Brine, Marinade, or Dry Rub?
So now that you know what types of ribs are available, let’s look into the different methods of preparing your ribs for the smoker.
I’ll say right off the bat that I am not a fan of brining most cuts of beef, with the exception of the brisket. Beef ribs especially don’t need to be brined in a saltwater bath. The fat and bones are what will keep the ribs juicy and tender while cooking.
Marinating ribs is one method of preparing them for the smoker. I mentioned before that chuck short ribs are often marinated. For bbq beef short ribs I think a wet marinade is fine, as these can be tough. A wet marinade would be made up of ingredients that are fatty, salty, sweet, acidic, and semi-spicy. These might include extra virgin olive oil, soy sauce, Worcestershire sauce, tomato ketchup, molasses, red wine, sugar, salt, pepper, and dry or fresh herbs and spices. You can marinate for anywhere from 2 to 12 hours.
For smoked beef back ribs and plate short ribs a dry beef rib rub is all that you will need. This is made up of a combination of salt, sugar, and ground dried herbs and spices. I like to trim or peel the tough membrane off the bone side of the ribs and then trim all but a 1/4 inch of the fat cap, if not already done by the butcher. I then, generously coat the ribs with the rub and allow the mixture to work its magic into the meat for approximately one hour while the meat comes to room temperature. You can apply the rub the night before, cover the ribs, and refrigerate them. This is sometimes referred to as a dry marinade. You can also brush olive oil on the meat before applying the rub to help it stick.
Let’s get to making the best dry rub for ribs. The ingredients will compliment the smoky flavor but not overpower the meat. After the ribs have rested with the rub coating you just need to smoke the ribs at about 230˚F for 3 to 5 hours until the meat is pulling away from the bone and is tender. You can wrap the ribs in foil for the last hour or so of smoking to keep them moist.
Pro tip: You can add some wet or fatty ingredients before wrapping the ribs in foil to impart even more moisture. Try some fresh garlic in melted butter with a few dashes of Worcestershire sauce or a mild soy glaze.

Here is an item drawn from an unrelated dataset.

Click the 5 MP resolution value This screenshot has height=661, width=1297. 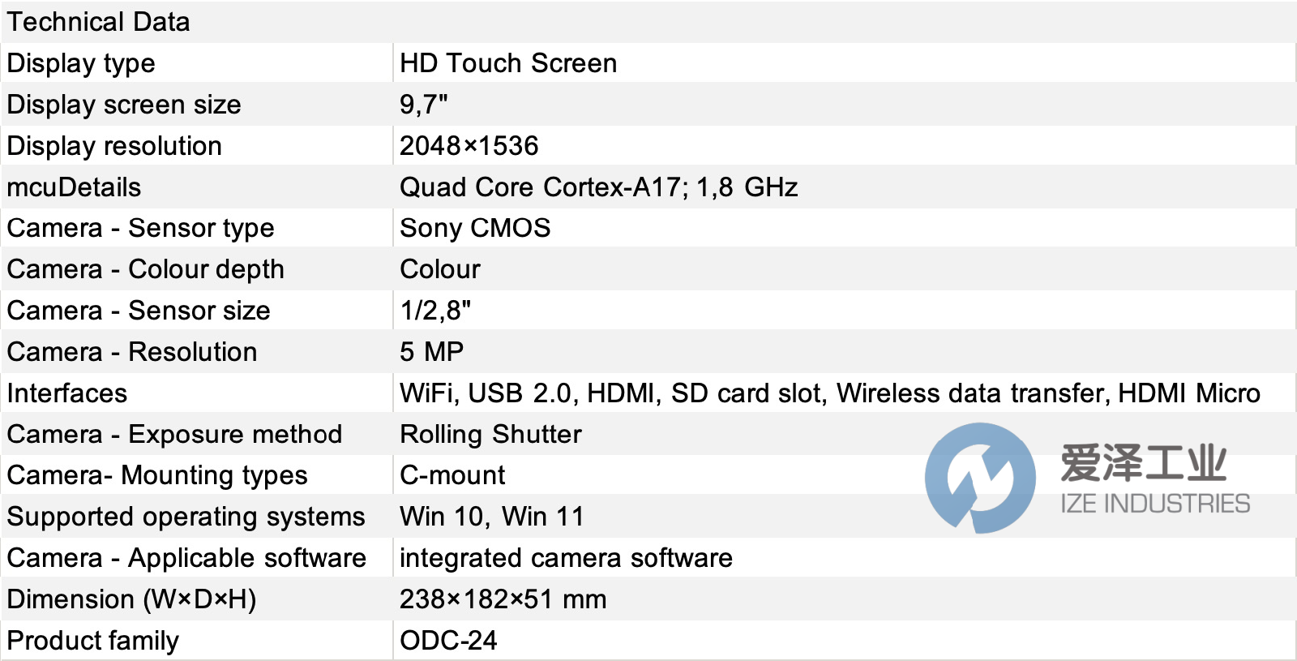click(x=431, y=352)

Best Dry Rub for Smoked Beef Ribs: A Step-by-Step Guide
- Medium mixing bowl
- Measuring cups and spoons
- Wire whisk
- Glass jar with a lid
- 1/3 cup packed brown sugar or raw turbinado sugar
- 1/3 cup sweet paprika*
- 3 tablespoons freshly ground black pepper
- 3 tablespoons chili powder**
- 2 tablespoons coarse sea salt
- 1-1/2 tablespoons onion powder
- 1-1/2 tablespoons garlic powder
- 2 teaspoons dried oregano
* For a more intense smoky flavor, use 1/2 sweet paprika and 1/2 smoked paprika.
** If you want a bit of a spicy kick, add 1 teaspoon of cayenne pepper along with the chili powder.

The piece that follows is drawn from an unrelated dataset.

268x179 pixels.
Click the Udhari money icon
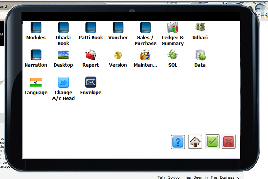200,27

Step 1: Place all of the ingredients in the bowl and whisk together to thoroughly combine.
Step 2: Apply approximately 2 tablespoons of the rub to both sides of the ribs, enough to coat well, and smoke the ribs.
Step 3: Store the rest of the dry rub in a sealed glass jar and place in a cool dry place for 4 to 6 months.
Note: This rub can be used as the seasoning component of a beef rib wet marinade. Just mix 1/4 cup of the rub with 1/4 cup extra virgin olive oil, 1/4 cup dry red wine, and 2 tablespoons mustard. Pour over ribs, cover with plastic wrap, and marinate in the refrigerator for 4 to 12 hours before smoking.
You now have the information and tools to start smoking dry rubbed beef ribs. Beef ribs are simply fall-off-the-bone delicious when cooked in a slow method with a nicely seasoned beef dry rub. Following this guide you will have some extra dry rub so that you can try different styles of beef ribs. They each have slightly different textures, fat content, and beefy flavor.
You can also use this rub on other proteins. A few that come to mind are pork ribs, turkey legs, lamb shoulder chops, bacon, and tofu. Make a big batch to always have on hand. Feel free to experiment with different dried herbs and spices and to tweak the levels of sweetness, smokiness, and heat of the rub mixture.